WHAT THE EXERCISE ASKS
Please reproduce the entries in full. Keep every character the same.

[Stored data entries]
────────────────

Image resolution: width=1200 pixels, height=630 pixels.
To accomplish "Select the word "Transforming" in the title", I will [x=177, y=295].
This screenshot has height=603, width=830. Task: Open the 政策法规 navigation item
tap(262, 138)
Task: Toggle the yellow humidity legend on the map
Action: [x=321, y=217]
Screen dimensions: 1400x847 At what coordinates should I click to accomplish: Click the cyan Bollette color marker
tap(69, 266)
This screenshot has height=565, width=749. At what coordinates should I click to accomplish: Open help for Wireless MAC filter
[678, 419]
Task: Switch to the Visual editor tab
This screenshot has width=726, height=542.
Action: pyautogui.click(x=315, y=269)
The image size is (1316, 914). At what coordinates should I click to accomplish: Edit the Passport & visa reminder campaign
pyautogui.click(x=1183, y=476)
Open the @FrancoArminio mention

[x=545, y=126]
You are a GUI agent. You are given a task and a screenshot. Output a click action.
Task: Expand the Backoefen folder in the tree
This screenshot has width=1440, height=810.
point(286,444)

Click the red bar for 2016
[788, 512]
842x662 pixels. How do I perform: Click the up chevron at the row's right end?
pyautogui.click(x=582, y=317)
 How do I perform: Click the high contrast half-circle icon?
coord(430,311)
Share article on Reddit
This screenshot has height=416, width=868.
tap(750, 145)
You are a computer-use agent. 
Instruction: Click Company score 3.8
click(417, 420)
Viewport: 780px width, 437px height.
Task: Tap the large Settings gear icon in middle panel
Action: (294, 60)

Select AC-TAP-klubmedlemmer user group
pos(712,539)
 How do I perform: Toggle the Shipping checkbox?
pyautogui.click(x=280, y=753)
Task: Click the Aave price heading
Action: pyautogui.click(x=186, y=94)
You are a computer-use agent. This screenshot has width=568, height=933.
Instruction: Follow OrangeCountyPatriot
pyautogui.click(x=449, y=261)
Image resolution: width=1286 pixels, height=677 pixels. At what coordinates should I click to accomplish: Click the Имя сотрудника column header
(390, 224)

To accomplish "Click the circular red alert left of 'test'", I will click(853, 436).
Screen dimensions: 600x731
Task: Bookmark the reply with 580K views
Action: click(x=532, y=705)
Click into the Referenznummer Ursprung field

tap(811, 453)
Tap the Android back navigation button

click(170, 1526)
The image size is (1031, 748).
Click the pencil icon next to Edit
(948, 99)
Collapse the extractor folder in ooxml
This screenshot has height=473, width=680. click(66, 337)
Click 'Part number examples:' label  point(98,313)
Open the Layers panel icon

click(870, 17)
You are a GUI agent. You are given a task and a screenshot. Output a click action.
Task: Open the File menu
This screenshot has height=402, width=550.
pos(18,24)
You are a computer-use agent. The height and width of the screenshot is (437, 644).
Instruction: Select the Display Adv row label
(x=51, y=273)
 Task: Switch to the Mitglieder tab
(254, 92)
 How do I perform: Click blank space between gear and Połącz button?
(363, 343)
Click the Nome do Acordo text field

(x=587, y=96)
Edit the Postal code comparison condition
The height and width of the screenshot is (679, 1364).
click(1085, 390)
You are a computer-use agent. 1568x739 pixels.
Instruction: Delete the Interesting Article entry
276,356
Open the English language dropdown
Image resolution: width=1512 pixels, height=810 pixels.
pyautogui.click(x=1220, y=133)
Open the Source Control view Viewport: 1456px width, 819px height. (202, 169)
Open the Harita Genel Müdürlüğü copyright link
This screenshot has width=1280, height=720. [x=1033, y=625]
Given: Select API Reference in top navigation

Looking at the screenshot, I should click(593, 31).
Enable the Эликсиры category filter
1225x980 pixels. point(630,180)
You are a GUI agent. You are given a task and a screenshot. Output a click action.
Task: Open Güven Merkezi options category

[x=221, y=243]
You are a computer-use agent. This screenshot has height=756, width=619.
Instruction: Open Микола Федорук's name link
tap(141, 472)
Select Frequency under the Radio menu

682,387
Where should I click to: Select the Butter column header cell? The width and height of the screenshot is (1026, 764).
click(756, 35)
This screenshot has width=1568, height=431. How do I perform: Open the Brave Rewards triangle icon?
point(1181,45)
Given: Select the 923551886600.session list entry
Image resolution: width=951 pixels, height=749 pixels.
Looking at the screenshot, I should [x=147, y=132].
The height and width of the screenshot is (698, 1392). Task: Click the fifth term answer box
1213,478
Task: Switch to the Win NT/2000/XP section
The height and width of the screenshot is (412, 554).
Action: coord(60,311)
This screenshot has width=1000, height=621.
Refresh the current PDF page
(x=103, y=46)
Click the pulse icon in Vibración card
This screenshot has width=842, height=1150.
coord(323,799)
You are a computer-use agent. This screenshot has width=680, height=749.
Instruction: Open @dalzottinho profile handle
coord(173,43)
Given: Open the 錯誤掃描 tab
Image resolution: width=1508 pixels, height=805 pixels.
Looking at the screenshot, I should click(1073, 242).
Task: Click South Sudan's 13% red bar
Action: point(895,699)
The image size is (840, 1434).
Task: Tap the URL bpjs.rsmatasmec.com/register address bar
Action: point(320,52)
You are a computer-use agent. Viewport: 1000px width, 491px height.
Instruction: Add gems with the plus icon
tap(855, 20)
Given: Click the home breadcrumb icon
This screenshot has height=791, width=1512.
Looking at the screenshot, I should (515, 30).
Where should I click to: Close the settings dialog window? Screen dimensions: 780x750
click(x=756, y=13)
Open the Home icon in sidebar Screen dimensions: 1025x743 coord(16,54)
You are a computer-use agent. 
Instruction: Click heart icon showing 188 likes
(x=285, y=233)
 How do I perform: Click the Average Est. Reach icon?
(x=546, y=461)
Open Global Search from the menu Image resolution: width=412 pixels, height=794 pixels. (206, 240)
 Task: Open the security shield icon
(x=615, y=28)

────────────────

EXERCISE RESULT
Image resolution: width=1200 pixels, height=630 pixels.
To accomplish "Select the word "Transforming" in the title", I will [x=177, y=295].
This screenshot has height=603, width=830. Task: Open the 政策法规 navigation item
tap(262, 138)
Task: Toggle the yellow humidity legend on the map
Action: [x=321, y=217]
Screen dimensions: 1400x847 At what coordinates should I click to accomplish: Click the cyan Bollette color marker
tap(69, 266)
This screenshot has height=565, width=749. At what coordinates should I click to accomplish: Open help for Wireless MAC filter
[678, 419]
Task: Switch to the Visual editor tab
This screenshot has width=726, height=542.
Action: pyautogui.click(x=315, y=269)
The image size is (1316, 914). At what coordinates should I click to accomplish: Edit the Passport & visa reminder campaign
pyautogui.click(x=1183, y=476)
Open the @FrancoArminio mention

[x=545, y=126]
You are a GUI agent. You are given a task and a screenshot. Output a click action.
Task: Expand the Backoefen folder in the tree
This screenshot has width=1440, height=810.
point(286,444)

Click the red bar for 2016
[788, 512]
842x662 pixels. How do I perform: Click the up chevron at the row's right end?
pyautogui.click(x=582, y=317)
 How do I perform: Click the high contrast half-circle icon?
coord(430,311)
Share article on Reddit
This screenshot has height=416, width=868.
tap(750, 145)
You are a computer-use agent. 
Instruction: Click Company score 3.8
click(417, 420)
Viewport: 780px width, 437px height.
Task: Tap the large Settings gear icon in middle panel
Action: (294, 60)

Select AC-TAP-klubmedlemmer user group
pos(712,539)
 How do I perform: Toggle the Shipping checkbox?
pyautogui.click(x=280, y=753)
Task: Click the Aave price heading
Action: pyautogui.click(x=186, y=94)
You are a computer-use agent. This screenshot has width=568, height=933.
Instruction: Follow OrangeCountyPatriot
pyautogui.click(x=449, y=261)
Image resolution: width=1286 pixels, height=677 pixels. At what coordinates should I click to accomplish: Click the Имя сотрудника column header
(390, 224)

To accomplish "Click the circular red alert left of 'test'", I will click(853, 436).
Screen dimensions: 600x731
Task: Bookmark the reply with 580K views
Action: click(x=532, y=705)
Click into the Referenznummer Ursprung field

tap(811, 453)
Tap the Android back navigation button

click(170, 1526)
The image size is (1031, 748).
Click the pencil icon next to Edit
(948, 99)
Collapse the extractor folder in ooxml
This screenshot has height=473, width=680. click(66, 337)
Click 'Part number examples:' label  point(98,313)
Open the Layers panel icon

click(870, 17)
You are a GUI agent. You are given a task and a screenshot. Output a click action.
Task: Open the File menu
This screenshot has height=402, width=550.
pos(18,24)
You are a computer-use agent. The height and width of the screenshot is (437, 644).
Instruction: Select the Display Adv row label
(x=51, y=273)
 Task: Switch to the Mitglieder tab
(254, 92)
 How do I perform: Click blank space between gear and Połącz button?
(363, 343)
Click the Nome do Acordo text field

(x=587, y=96)
Edit the Postal code comparison condition
The height and width of the screenshot is (679, 1364).
click(1085, 390)
You are a computer-use agent. 1568x739 pixels.
Instruction: Delete the Interesting Article entry
276,356
Open the English language dropdown
Image resolution: width=1512 pixels, height=810 pixels.
pyautogui.click(x=1220, y=133)
Open the Source Control view Viewport: 1456px width, 819px height. (202, 169)
Open the Harita Genel Müdürlüğü copyright link
This screenshot has width=1280, height=720. [x=1033, y=625]
Given: Select API Reference in top navigation

Looking at the screenshot, I should click(593, 31).
Enable the Эликсиры category filter
1225x980 pixels. point(630,180)
You are a GUI agent. You are given a task and a screenshot. Output a click action.
Task: Open Güven Merkezi options category

[x=221, y=243]
You are a computer-use agent. This screenshot has height=756, width=619.
Instruction: Open Микола Федорук's name link
tap(141, 472)
Select Frequency under the Radio menu

682,387
Where should I click to: Select the Butter column header cell? The width and height of the screenshot is (1026, 764).
click(756, 35)
This screenshot has width=1568, height=431. How do I perform: Open the Brave Rewards triangle icon?
point(1181,45)
Given: Select the 923551886600.session list entry
Image resolution: width=951 pixels, height=749 pixels.
Looking at the screenshot, I should [x=147, y=132].
The height and width of the screenshot is (698, 1392). Task: Click the fifth term answer box
1213,478
Task: Switch to the Win NT/2000/XP section
The height and width of the screenshot is (412, 554).
Action: coord(60,311)
This screenshot has width=1000, height=621.
Refresh the current PDF page
(x=103, y=46)
Click the pulse icon in Vibración card
This screenshot has width=842, height=1150.
coord(323,799)
You are a computer-use agent. This screenshot has width=680, height=749.
Instruction: Open @dalzottinho profile handle
coord(173,43)
Given: Open the 錯誤掃描 tab
Image resolution: width=1508 pixels, height=805 pixels.
Looking at the screenshot, I should click(1073, 242).
Task: Click South Sudan's 13% red bar
Action: point(895,699)
The image size is (840, 1434).
Task: Tap the URL bpjs.rsmatasmec.com/register address bar
Action: point(320,52)
You are a computer-use agent. Viewport: 1000px width, 491px height.
Instruction: Add gems with the plus icon
tap(855, 20)
Given: Click the home breadcrumb icon
This screenshot has height=791, width=1512.
Looking at the screenshot, I should (515, 30).
Where should I click to: Close the settings dialog window? Screen dimensions: 780x750
click(x=756, y=13)
Open the Home icon in sidebar Screen dimensions: 1025x743 coord(16,54)
You are a computer-use agent. 
Instruction: Click heart icon showing 188 likes
(x=285, y=233)
 How do I perform: Click the Average Est. Reach icon?
(x=546, y=461)
Open Global Search from the menu Image resolution: width=412 pixels, height=794 pixels. (206, 240)
 Task: Open the security shield icon
(x=615, y=28)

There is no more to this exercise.